The self-attention mechanism enables the model to attend to different patches and learn their relationships, which helps in capturing long-range dependencies in images. Additionally, vision transformers can be pretrained on large datasets, such as ImageNet, and then fine-tuned on specific tasks.

This tutorial will provide a basic vision transformer from scratch.

### Papers

[**An Image is Worth 16x16 Words: Transformers for Image Recognition at Scale**](https://arxiv.org/abs/2010.11929).<br />
Github: [**Google Research - Vision Transformer**](https://github.com/google-research/vision_transformer)

[**Attention is all you need**](https://arxiv.org/pdf/1706.03762.pdf).<br />
Github: [**Natural Language Processing Lab**](https://github.com/jadore801120/attention-is-all-you-need-pytorch)(not official but quite good!)

---
## Table of Contents

* [Overview](#overview)
    * [Training Process](#training_process)
* [Building Models](#models)
    * [Imports](#imports)
    * [Architectures](#arch)
* [FAQ](#faq)

# Overview<a class="anchor" id="overview"></a>

Transformer models revolutionized Natural Language Processing (NLP). They have become a de-facto standard for modern NLP tasks and display obvious performance boost when compared to models like LSTMs and GRUs.

The most important paper that transformed the NLP landscape is the "[**Attention is all you need**](https://arxiv.org/pdf/1706.03762.pdf)" paper.

![Transformer Architecture](https://huggingface.co/datasets/huggingface/documentation-images/resolve/main/transformers/model_doc/vit_architecture.jpg)
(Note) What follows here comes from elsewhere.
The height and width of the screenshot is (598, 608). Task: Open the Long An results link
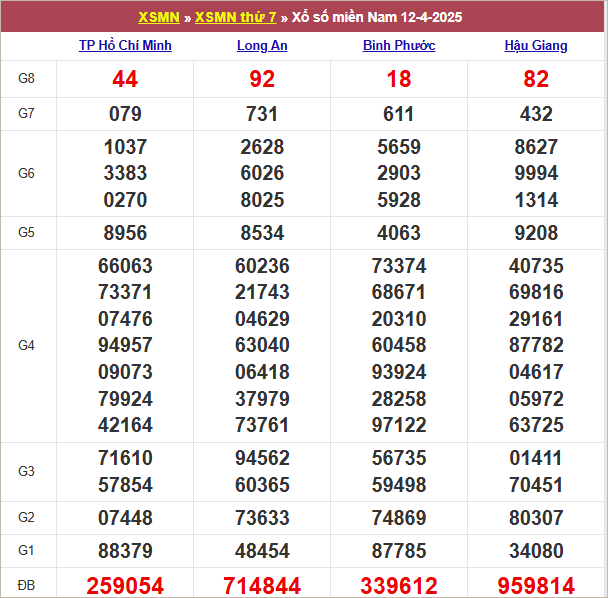click(x=262, y=46)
## Training Process<a class="anchor" id="training_process"></a>

**Data Preparation**:
- Collect and preprocess your training data. This often includes resizing images to a consistent size, data augmentation, and splitting the dataset into training, validation, and test sets.
- Organize the data with appropriate labels, especially if you are working on a supervised task like image classification or object detection.

**Model Architecture**:
- Define the architecture of your ViT. This includes specifying the number of layers, patch size, embedding dimensions, number of attention heads, and the structure of the feed-forward networks.
- Pre-trained models can also be used as a starting point, fine-tuned for your specific task.

**Data Encoding**:
- Convert your image data into a format that the ViT can understand. This usually involves splitting images into non-overlapping patches and linearly projecting these patches into embedding vectors.

**Positional Encoding**:
- Since ViTs don't have built-in spatial information like convolutional networks, you need to add positional encodings to the patch embeddings. This informs the model about the relative positions of patches.

**Loss Function**:
- Define an appropriate loss function for your task. For image classification, cross-entropy loss is commonly used. For object detection, you may use a combination of localization and classification losses.

**Training Objective**:
- ViTs can be pre-trained on large datasets (pre-training) and fine-tuned on your specific task (fine-tuning). The pre-training stage often involves tasks like image classification or predicting patch permutations.

**Training**:
- Train the ViT on your task-specific dataset using the defined loss function.
- Backpropagate gradients and update the model's parameters using optimization techniques like Adam or SGD.
- Monitor training progress with validation data and consider early stopping to avoid overfitting.

**Evaluation**:
- After training, evaluate your ViT on a held-out test dataset to assess its performance. Common evaluation metrics include accuracy, mAP (mean Average Precision), or other task-specific metrics.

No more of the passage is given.